Y frente a la violencia y el crimen nosotros nos hemos resignado a
repetir casi todos los días, en coro con los boletines de la Policía, ese lugar
común de la muerte: móviles y sindicados se desconocen”. Y la vida pasa. Y nosotros, los periodistas continuamos
hundidos en la rutina, convertidos en amanuenses de ese lenguaje muerto
inventado por industrias de los periódicos en las postrimerías del siglo
XIX. Un lenguaje que ha convertido a
centenares de redactores en repetidores de fórmulas y esquemas para producir
noticias, que el periodista cumple casi a la letra, como cumple el reglamento
interno un obrero que trabaja en una fábrica de salchichas.Y las historias
siguen ahí, sin que nadie las cuente. De
vez en cuando un periodista cansado de la inutilidad y el anacronismo de esa
retórica se arriesga a escribir un libro de reportajes. De vez en cuando un editor agudo le da la cabida
a una que otra crónica, a una que otra historia escrita por un redactor
empecinado en contar alguna cosa.
Yo dejé de
trabajar en los periódicos hace unos años porque no podía escribir más
historias. Las noticias de la política,
de la economía, la trascripción de los discursos y de las declaraciones de los
jefes políticos y los funcionarios públicos, me convirtieron en otro
amanuense, Un día comprendí, por fin,
las palabras que dijo el Jaibaná Salvador cuando mi amigo le entregó el
tambor. El hombre que cuenta una
historia tiene más poder. Un poder que
no puede medirse con votos, como el de los políticos, pero que a su modo es
superior a todo eso. Desde ese día me
olvidé de los periódicos y me dedique a escribir historias.
Los
periódicos pueden olvidarse de las historias, de las crónicas, de los
reportajes, para abarrotar sus páginas con la retórica partidista de corte decimonónico o con el
“nuevo lenguaje” ahora demasiado viejo que inventaron Joseph Pulitzer y los
editores del New York Times a comienzos de este siglo. Pero los lectores no se olvidan tan
fácilmente de las historias. Los
lectores necesitan historias. Saben que
en las historias está la verdad. Saben,
así no hayan estudiado periodismo en la universidad, que las historias “no
sujetan al lector a un dogma que más tarde descubrirá inexacto, no dictan una
lección que después deba olvidar. “Saben, como decía el novelista Robert Louis
Stevenson, que las historias “repiten, reordenan, aclaran las lecciones de la
vida; nos liberan de nosotros mismos.”
Saben que las historias nos dicen que las cosas no son tan simples como
a veces se piensa. Y las buscan hasta en
la última página. Aquí se opera la misma
lógica del reino de los cielos: los últimos son los primeros. Yo pienso que se cuentan por millones las
personas que empiezan a leer los periódicos por la última página, cuando
encuentran una historia. Eso se ve en
las calles y en los buses, casi todos los días.
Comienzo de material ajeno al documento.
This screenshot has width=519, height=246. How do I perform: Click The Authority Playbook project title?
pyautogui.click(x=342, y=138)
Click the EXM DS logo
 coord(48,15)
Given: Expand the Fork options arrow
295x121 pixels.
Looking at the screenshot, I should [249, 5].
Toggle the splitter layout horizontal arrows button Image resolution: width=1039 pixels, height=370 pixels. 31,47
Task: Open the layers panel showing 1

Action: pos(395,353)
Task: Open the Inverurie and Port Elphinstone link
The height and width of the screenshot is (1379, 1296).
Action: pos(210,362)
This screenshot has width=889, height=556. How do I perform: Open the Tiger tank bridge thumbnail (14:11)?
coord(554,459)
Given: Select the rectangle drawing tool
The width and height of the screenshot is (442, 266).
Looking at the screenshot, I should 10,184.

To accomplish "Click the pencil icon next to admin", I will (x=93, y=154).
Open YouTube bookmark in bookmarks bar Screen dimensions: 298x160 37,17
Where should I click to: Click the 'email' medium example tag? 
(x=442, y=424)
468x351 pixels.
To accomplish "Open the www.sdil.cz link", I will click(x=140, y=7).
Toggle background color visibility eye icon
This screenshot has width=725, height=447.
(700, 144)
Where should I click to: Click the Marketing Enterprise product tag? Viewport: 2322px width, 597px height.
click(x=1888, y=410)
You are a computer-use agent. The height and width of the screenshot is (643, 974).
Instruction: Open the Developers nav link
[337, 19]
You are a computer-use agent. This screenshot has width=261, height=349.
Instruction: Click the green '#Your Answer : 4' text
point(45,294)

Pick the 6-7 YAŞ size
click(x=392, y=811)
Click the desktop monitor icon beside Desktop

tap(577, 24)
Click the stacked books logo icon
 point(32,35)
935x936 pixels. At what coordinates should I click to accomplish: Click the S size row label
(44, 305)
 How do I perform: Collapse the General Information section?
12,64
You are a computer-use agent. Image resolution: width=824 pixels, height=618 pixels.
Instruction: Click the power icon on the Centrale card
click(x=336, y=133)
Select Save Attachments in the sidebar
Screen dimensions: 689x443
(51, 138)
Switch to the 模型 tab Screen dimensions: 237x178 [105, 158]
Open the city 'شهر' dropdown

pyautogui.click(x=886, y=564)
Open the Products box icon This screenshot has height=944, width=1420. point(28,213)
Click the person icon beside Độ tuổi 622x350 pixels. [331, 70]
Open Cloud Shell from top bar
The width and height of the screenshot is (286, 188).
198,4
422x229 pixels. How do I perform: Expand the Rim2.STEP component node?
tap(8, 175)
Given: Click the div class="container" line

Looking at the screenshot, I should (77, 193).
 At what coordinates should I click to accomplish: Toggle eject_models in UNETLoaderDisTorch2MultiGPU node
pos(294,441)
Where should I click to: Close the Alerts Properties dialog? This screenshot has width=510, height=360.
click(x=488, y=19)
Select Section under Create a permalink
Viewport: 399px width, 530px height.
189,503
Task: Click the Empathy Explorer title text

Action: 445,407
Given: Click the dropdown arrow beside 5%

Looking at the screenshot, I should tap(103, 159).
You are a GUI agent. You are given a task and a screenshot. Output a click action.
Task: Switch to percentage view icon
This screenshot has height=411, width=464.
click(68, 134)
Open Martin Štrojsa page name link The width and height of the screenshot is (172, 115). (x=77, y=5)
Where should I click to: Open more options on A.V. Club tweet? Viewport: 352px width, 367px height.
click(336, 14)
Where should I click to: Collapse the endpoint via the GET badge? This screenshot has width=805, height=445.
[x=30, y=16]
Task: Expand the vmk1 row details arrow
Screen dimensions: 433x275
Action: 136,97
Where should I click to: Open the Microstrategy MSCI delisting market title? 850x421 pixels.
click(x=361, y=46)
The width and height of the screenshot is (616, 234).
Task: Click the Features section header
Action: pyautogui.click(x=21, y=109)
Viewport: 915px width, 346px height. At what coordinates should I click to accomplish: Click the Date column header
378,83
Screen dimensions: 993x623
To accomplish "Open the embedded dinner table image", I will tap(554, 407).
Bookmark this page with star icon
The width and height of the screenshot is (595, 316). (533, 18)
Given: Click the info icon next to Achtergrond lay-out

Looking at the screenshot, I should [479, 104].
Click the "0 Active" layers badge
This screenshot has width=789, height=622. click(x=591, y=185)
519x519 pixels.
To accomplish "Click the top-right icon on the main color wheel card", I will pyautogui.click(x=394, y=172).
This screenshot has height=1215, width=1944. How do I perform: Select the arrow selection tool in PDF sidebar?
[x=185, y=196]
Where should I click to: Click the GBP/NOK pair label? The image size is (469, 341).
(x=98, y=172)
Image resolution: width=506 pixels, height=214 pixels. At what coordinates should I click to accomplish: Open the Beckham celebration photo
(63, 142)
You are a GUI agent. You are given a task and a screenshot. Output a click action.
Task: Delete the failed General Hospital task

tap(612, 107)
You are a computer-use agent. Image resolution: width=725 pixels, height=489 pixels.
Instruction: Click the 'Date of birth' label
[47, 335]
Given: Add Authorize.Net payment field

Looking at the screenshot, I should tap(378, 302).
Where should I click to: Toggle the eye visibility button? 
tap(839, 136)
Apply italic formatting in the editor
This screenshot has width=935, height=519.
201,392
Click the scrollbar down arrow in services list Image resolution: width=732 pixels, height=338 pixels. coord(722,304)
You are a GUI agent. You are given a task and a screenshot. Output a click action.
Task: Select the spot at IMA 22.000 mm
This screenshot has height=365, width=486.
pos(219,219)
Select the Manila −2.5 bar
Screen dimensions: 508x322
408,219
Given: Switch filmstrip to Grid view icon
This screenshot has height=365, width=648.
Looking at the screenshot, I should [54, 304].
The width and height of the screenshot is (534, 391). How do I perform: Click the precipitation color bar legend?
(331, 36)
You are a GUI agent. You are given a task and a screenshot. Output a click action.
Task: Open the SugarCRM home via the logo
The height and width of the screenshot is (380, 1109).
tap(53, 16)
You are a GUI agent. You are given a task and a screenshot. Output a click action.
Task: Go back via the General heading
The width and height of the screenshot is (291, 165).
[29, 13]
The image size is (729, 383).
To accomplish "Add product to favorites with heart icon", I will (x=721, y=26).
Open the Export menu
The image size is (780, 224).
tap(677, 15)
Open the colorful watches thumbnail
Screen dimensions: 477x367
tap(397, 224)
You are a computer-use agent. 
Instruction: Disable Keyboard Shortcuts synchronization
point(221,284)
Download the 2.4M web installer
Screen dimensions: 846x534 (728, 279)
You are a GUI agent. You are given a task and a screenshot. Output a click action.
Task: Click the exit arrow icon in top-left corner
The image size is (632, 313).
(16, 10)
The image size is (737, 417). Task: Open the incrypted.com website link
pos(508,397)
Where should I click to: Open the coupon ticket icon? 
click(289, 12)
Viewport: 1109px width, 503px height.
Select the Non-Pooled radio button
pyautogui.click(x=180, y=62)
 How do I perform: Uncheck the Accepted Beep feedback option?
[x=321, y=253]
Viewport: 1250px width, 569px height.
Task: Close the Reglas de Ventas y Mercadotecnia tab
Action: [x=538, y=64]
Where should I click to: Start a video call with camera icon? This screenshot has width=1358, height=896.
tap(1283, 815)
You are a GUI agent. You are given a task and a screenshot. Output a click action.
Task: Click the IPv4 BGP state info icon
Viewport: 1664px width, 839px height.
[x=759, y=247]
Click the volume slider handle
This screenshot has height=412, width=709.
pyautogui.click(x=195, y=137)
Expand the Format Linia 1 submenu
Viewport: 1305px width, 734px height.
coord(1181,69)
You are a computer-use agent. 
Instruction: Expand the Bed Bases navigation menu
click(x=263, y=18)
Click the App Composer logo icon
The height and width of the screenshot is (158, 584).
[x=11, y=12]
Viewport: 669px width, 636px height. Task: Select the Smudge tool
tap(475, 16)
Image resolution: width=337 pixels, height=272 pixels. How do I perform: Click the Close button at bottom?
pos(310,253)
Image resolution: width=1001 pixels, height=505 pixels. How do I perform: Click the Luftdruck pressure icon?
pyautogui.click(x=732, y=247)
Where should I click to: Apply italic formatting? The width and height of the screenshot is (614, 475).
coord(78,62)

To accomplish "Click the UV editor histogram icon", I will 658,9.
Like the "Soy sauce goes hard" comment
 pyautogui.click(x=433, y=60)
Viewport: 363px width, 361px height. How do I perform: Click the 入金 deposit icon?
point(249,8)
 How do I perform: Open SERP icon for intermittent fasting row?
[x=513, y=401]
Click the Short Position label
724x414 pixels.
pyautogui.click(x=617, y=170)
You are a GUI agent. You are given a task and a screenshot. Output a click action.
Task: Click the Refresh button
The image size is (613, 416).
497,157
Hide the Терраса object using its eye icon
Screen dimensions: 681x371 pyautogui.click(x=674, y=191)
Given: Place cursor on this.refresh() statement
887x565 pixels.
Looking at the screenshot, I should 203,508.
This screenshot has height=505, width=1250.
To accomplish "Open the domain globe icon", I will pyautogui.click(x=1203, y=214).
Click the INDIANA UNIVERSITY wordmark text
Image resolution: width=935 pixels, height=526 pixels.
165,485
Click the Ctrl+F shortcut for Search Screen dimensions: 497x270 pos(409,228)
Cuando observo ese espectáculo reconfortante, yo recuerdo las palabras
sabias del Jaibaná Salvador sobre el poder de las historias. Las historias pueden causar estragos. Las historias pueden explicar la vida en
todas sus infinitas e inagotables manifestaciones. La gente no puede vivir sin historias. Y a veces, con un poco de suerte, una
historia puede convencer a unos lectores de que devuelvan un tambor. Las historias son muy poderosas. El Jaibaná Salvador, como sucede a menudo con
los brujos, esta vez también tenía toda la razón.